GATHERING to debate, celebrate, criticise, fundraise for and show solidarity with progressive movements across the world has long been a feature of labour movement life in Britain.

But, as several speakers noted from the platform at the weekend’s fantastic Latin America Conference 2017, it’s a newer experience as we salute the achievements of international socialism to feel it may be within reach in our country as well.

To have in Britain “a government that will fight to uphold the principles of solidarity and justice around the world,” as Unite’s Andrew Murray put it on Saturday, would mean a serious upset to the US-led global order.

This is why the prospect of a Corbyn government gives so many in the British Establishment the collywobbles.

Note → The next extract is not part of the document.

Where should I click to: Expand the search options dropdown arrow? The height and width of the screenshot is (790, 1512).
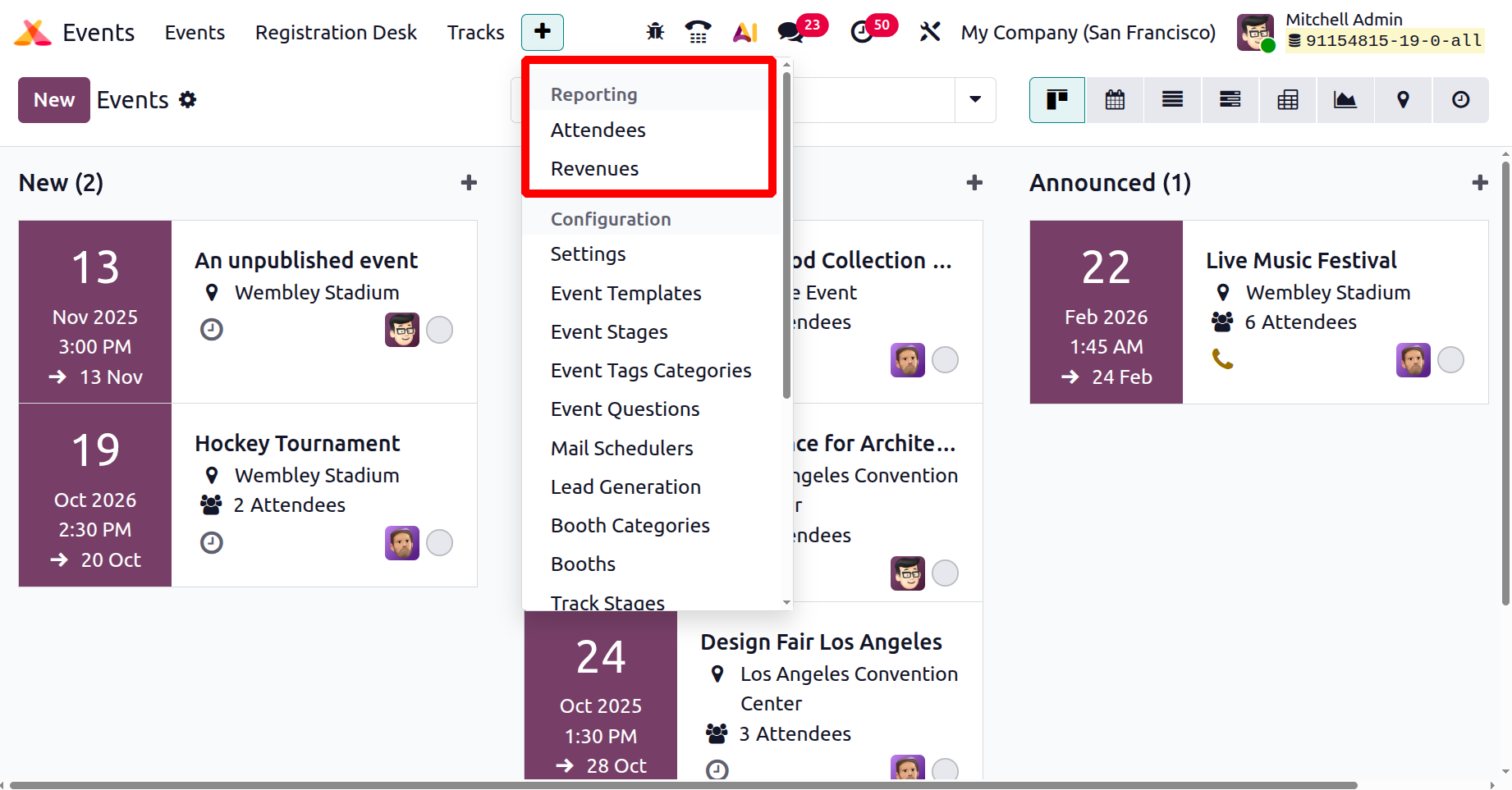pos(975,100)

This is why Corbyn has come under enormous pressure to drop his longstanding opposition to the warmongering Nato alliance and to renewing our nuclear weapons stockpiles despite their eye-watering cost at a time when our public services are starving to death.

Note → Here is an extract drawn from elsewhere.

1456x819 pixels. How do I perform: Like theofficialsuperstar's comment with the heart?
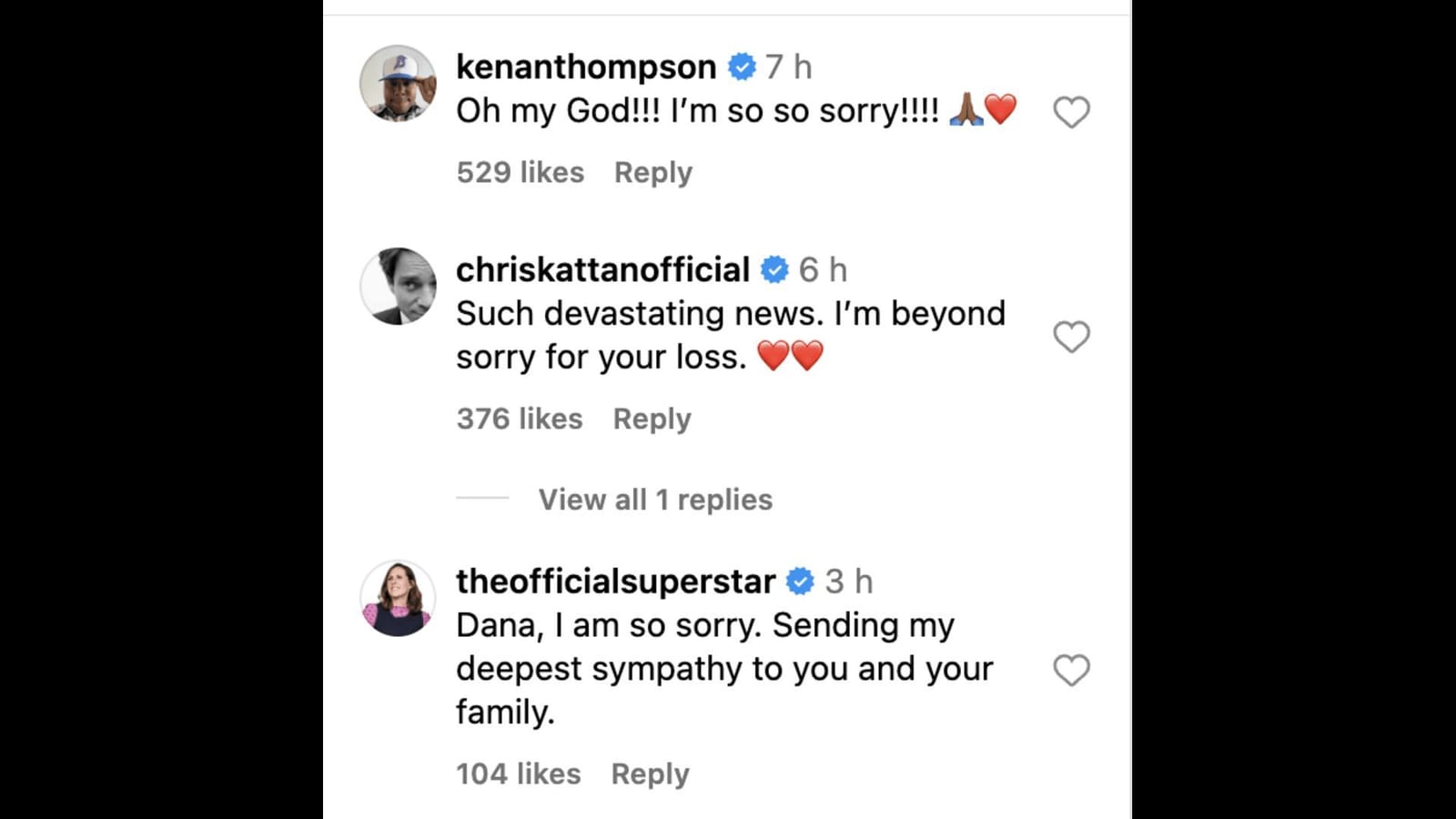[x=1071, y=671]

It’s why some Labour MPs had kittens over his attendance at a Stop the War Coalition Christmas meal in 2015 and why politicians and the media alike lined up to condemn his unwillingness to unleash a nuclear apocalypse.

Britain’s “special relationship” with the US relegates us to a subordinate position, and while Theresa May is rightly condemned for her slavish pandering to a dangerous bigot in the White House she is hardly the first — Tony Blair did not earn the nickname “the poodle” for nothing.

But subordinate though it is, Britain remains an imperialist country with a particular role in propping up the Washington Consensus.

The City of London is a “global hub for illicit finance,” in the words of a Financial Times investigator, and acts as a gateway to European markets for US banks, speculators and asset-strippers.

Our diplomacy and foreign aid budget are tools for promoting the politics of privatisation and lining the pockets of unscrupulous firms like Adam Smith International.

Almost all the world’s tax havens are British crown dependencies, allowing a footloose global elite to stash their cash beyond the reach of law or justice, while the country maintains a worldwide network of military bases.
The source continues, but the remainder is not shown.